Levée de l’immunité parlementaire du député Mohamed Bouya : Pour l’exemple/par Mohamed El Mounir

2 August, 2023 - 18:13

Mohamed Bouya Ould Mohamed Vadel, un député qui détonne parmi les élus, connu pour son penchant pour le politiquement incorrect et ses interventions frisant la provocation, s’est illustré une nouvelle fois par une sortie qui a secoué l’hémicycle et a divisé l’opinion.
Sous prétexte de défendre le Prophète, paix et salut sur lui, il a, sans prendre garde, répété des propos blasphématoires découverts dans la copie d’un candidat au baccalauréat ; des propos choquants, qu’il aurait pu éviter de reprendre, au risque de les banaliser.
Mais, on comprend surtout qu’il a voulu faire un parallèle à la réaction jugée timorée du gouvernement face à cet acte ignoble et la célérité et la rigueur avec lesquelles il aurait agi pour défendre le chef de l’Etat, s’il avait été l’objet de tels propos. Les faits lui ont, hélas, donné raison.
Certes, on pourrait voir un peu de populisme dans son approche ; certes, son approche pourrait paraitre contestable ; certes ses propos sont crus et pourraient être jugés choquants pour les Mauritaniens, habitués à évoquer certains sujets à mots couverts ou par euphémisme, mais son intervention ne saurait nullement justifier la moindre poursuite.

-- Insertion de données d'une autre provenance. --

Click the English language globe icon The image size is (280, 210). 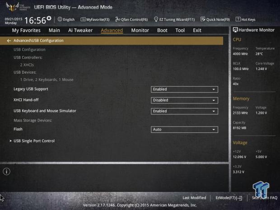click(60, 19)
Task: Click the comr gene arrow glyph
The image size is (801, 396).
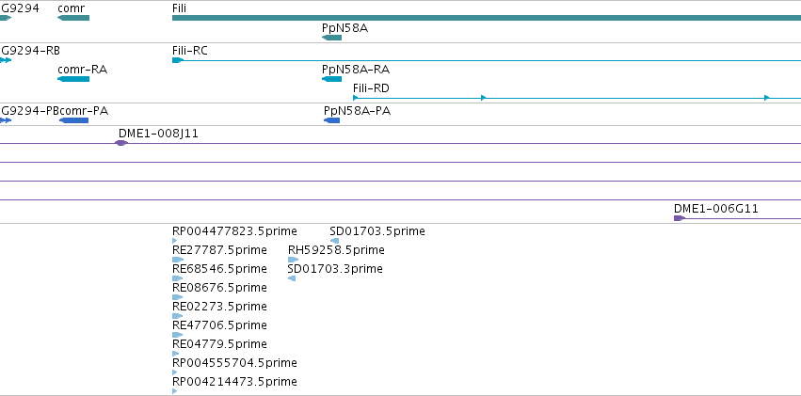Action: [73, 18]
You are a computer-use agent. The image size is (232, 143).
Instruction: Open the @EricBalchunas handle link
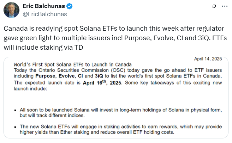pyautogui.click(x=44, y=14)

On ne saurait lever l'immunité, poursuivre ou juger un député par ce qu’il a exprimé une position ou posé une question de manière maladroite, surtout si son intention est claire. Et l’intention est un élément essentiel dans la manière dont on porte un jugement sur les actes des personnes, aussi bien dans la sharia que dans le droit positif. Il serait donc injuste de lui tenir rigueur d’une éventuelle maladresse, dont on peut d’ailleurs discuter.
 

Poursuites abusives
Il est clair, qu’à travers ces poursuites abusives, le gouvernement voudrait en faire un exemple, afin de dissuader les députés et les inciter à réfléchir à deux fois avant de critiquer l’Exécutif. La fameuse loi sur les "symboles" est la redoutable arme que le gouvernement va brandir pour neutraliser toute velléité de contestation.
Ce texte comprend certes des dispositions que tout le monde soutient, mais il ouvre la voie aux interprétations et donc aux dérives liberticides, comme la tentative de museler certains blogueurs ou activistes jugés trop critiques. Mais, le principal tort de cette loi est qu’elle élève le chef de l’Etat au statut contestable d’icône et de personnage quasi-sacré.

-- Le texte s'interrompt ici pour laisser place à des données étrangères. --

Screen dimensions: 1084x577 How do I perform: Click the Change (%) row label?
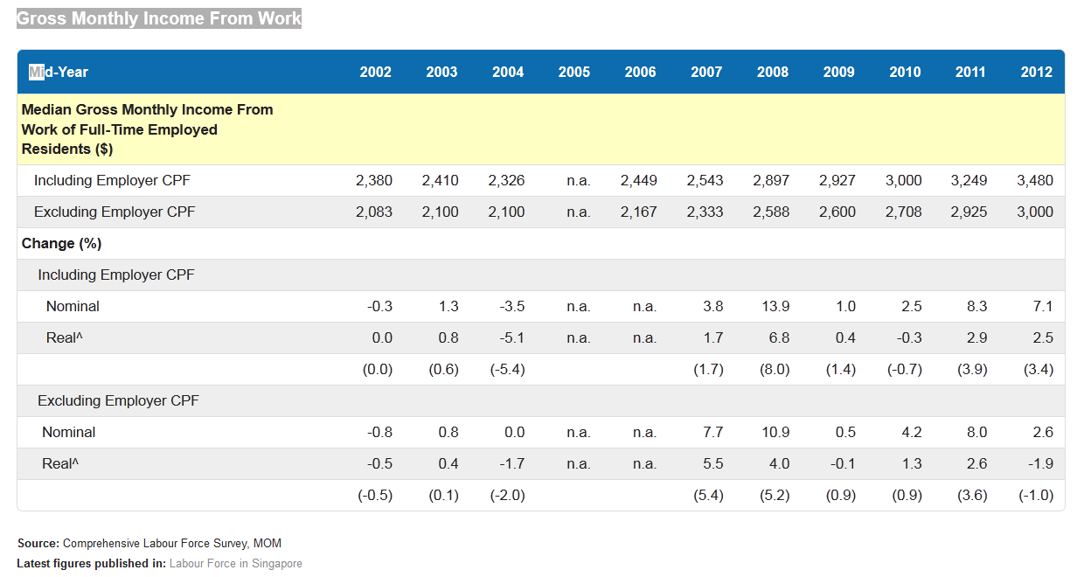coord(62,243)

Dans ces conditions, j’exprime ma solidarité haut et fort avec ce député, sur la base de son intention, indépendamment de la manière dont il a pu s’exprimer. La procédure pour lever son immunité est un précédent dangereux, qui va affaiblir le Parlement et sa capacité à jouer son rôle de contrepoids et de contrôle.

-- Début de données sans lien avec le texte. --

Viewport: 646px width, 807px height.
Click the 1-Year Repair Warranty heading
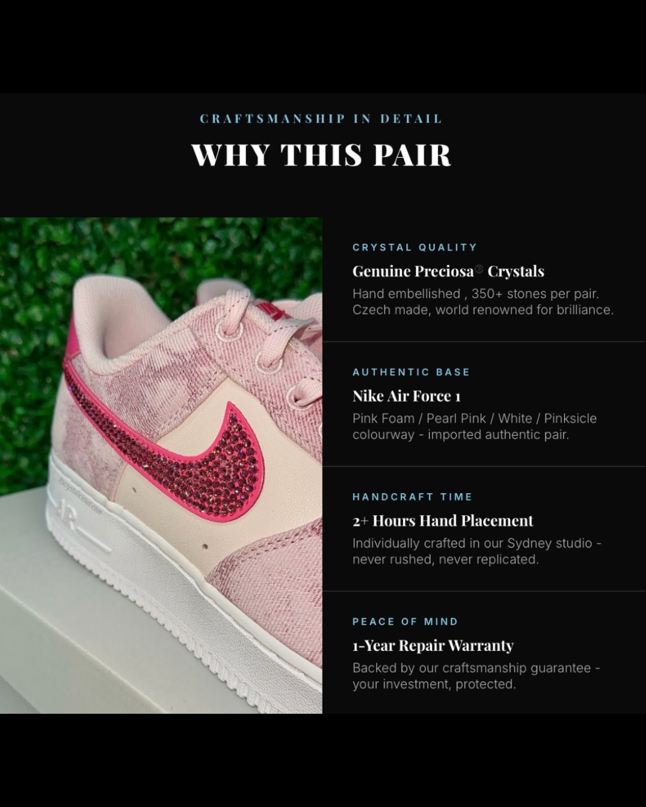click(433, 646)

Nous avons besoin, pour faire face à l’hégémonie de l’Exécutif et à la mainmise des roumouz el vessad (symboles de la gabegie), de députés comme Mohamed Bouya, qui comprennent très bien la relation entre l’Exécutif et le Parlement et le rôle de ce dernier en matière de contrôle de l’action gouvernementale.
Sa passe d’armes avec le ministre de la justice au sein d’une commission parlementaire est une leçon magistrale sur les relations entre l’Exécutif et le Législatif et sur la différence entre répondre à des questions au parlement et faire une conférence de presse.
Tout en lui souhaitant bonne chance, je tiens enfin à lui conseiller de bien vouloir s’éloigner du populisme et de la tentation de la politique spectacle.
J’en appelle par la même occasion le président de la République pour qu’il fasse cesser cette mascarade de levée de l’immunité et toutes poursuites éventuelles.